**ARTICLE:**
>> Begin
Do your homework first

Just because another website looks similar to yours doesn’t mean that copyright in your website has been infringed.

If you have independently created the website then you’ll generally own the copyright in it (i.e. in the layout, text and photos). However if a third party has developed your website for you, the copyright may not even be owned by you. So, check your ownership status first to ensure you own the copyright or have a right to sue for infringement.

Even where you own the copyright, copyright will only stop someone pinching the whole or a substantial part of your website contents, but they do need to copy. You can’t stop someone coming up with the same website idea as you independently.

To prove copyright infringement, you’d need to show that:

  • You own the copyright in your website (i.e. you can prove that things such as the text and photos and website layout are your own creation; or you have been assigned the copyright; or even that the copyright has been exclusively licensed to you);
  • that the other person has produced the whole or a substantial copy of the material on your website; and
  • that the other person had access to your website, or the material on it; and they have copied your material.

So you should spend time getting these issues straight first, before you go after someone - the fallout from an incorrect allegation can be embarrassing and damage your reputation. A good IP lawyer can help you identify whether you have a claim worth pursuing.     

Domain Names

What is an internet domain name and how does it work? 

Do you use a name in the internet address of your website (eg. “sghmartineau.com”)?

If so, this is your domain name. Essentially, your domain name lets other people find your website. Each domain name has two parts. The first part of the domain name can be a combination of letters and numbers, though most businesses try to choose a name that relates to them, such as the name of their company or product.

The second part of the name shows which domain name registrar has issued the domain name. Some domain names are available to be registered by any person or organisation (such as co.uk domain names which are issued by Nominet). Others can only be registered by certain organisations (such as .ac.uk domain names which are only available to academic institutions).

Be warned - you do need to take care when choosing and registering your domain name. You wouldn’t want to unwittingly use the trade mark, company name or trading name of another business or organisation. A legal adviser can help you with the necessary searches. This could go some distance in curbing the risk of someone coming after you for infringing their trade mark or alleging that you are encroaching on their unregistered rights!

I have been approached by a company who says that someone is trying to register an domain name similar to my name. What should I do? 

You may have received an email saying that the domain name registry knows that you have rights in the name and offering you the chance to buy the domain name. The email will probably say that you have to respond within a very limited time scale, otherwise the domain name registry will have to sell the domain name to the other party.

The chances are this is a scam. Domain name registries do not generally carry out checks before domain names are registered - they have dispute resolution procedures in place if there is a problem. If you do decide to purchase the domain name (or names) in question, you will often find that you are expected to pay a premium for the name.

Unless you are very concerned about the domain names in question, our advice is to ignore this kind of approach. If you do want to purchase those domain names, it is worth looking into the matter before rushing back to the company to say yes. You may find that there are cheaper ways of securing the domain name that you want.
>> End
(Records from a pointing dataset)
>> Begin
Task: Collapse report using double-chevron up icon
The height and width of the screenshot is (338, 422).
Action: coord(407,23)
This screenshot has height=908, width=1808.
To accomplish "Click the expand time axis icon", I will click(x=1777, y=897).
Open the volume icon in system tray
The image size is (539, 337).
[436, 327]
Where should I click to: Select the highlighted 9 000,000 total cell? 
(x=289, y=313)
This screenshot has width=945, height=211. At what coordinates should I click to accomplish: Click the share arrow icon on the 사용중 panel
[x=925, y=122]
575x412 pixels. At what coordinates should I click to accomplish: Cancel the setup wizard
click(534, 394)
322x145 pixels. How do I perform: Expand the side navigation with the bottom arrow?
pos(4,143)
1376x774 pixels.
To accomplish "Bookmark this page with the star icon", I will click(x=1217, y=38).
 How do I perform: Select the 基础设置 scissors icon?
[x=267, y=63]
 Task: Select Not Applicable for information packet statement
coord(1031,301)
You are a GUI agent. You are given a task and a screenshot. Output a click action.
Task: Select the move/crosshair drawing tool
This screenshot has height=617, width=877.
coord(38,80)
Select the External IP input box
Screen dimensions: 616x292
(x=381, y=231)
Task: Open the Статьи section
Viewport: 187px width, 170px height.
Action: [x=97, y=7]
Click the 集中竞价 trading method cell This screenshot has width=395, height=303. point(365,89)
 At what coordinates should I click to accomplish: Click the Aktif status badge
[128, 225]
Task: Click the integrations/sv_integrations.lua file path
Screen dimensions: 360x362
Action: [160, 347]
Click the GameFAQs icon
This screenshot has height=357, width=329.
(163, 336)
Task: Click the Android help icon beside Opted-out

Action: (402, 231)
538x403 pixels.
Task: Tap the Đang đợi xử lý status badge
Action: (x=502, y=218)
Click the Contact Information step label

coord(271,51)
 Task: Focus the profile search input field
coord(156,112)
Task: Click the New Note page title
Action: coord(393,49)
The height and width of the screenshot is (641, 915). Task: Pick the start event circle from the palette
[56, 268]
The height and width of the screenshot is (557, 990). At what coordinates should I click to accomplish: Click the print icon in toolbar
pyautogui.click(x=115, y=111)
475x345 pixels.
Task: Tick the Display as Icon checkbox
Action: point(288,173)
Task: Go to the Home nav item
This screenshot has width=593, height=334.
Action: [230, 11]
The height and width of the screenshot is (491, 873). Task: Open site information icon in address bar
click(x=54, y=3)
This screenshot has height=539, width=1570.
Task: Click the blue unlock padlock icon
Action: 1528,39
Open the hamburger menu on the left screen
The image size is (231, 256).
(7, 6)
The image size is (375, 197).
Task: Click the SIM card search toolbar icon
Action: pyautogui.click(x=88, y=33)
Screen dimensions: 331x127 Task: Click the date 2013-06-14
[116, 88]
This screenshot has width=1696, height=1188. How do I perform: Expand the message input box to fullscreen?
>> End
**GOAL:** Summarize the text on website copyright and domain names in three sentences.

**OUTPUT FOR THIS EXERCISE:** Before alleging copyright infringement of a website, the owner should confirm that they own the copyright and be able to show that the other person had access to the site and copied the whole or a substantial part of it, since an incorrect allegation can damage their reputation. A domain name lets people find a website, has two parts, and should be chosen with care to avoid using another business's trade mark, company name or trading name. An email offering to sell a domain name similar to your name before another party gets it is likely a scam, and unless you are very concerned about the names, the advice is to ignore it.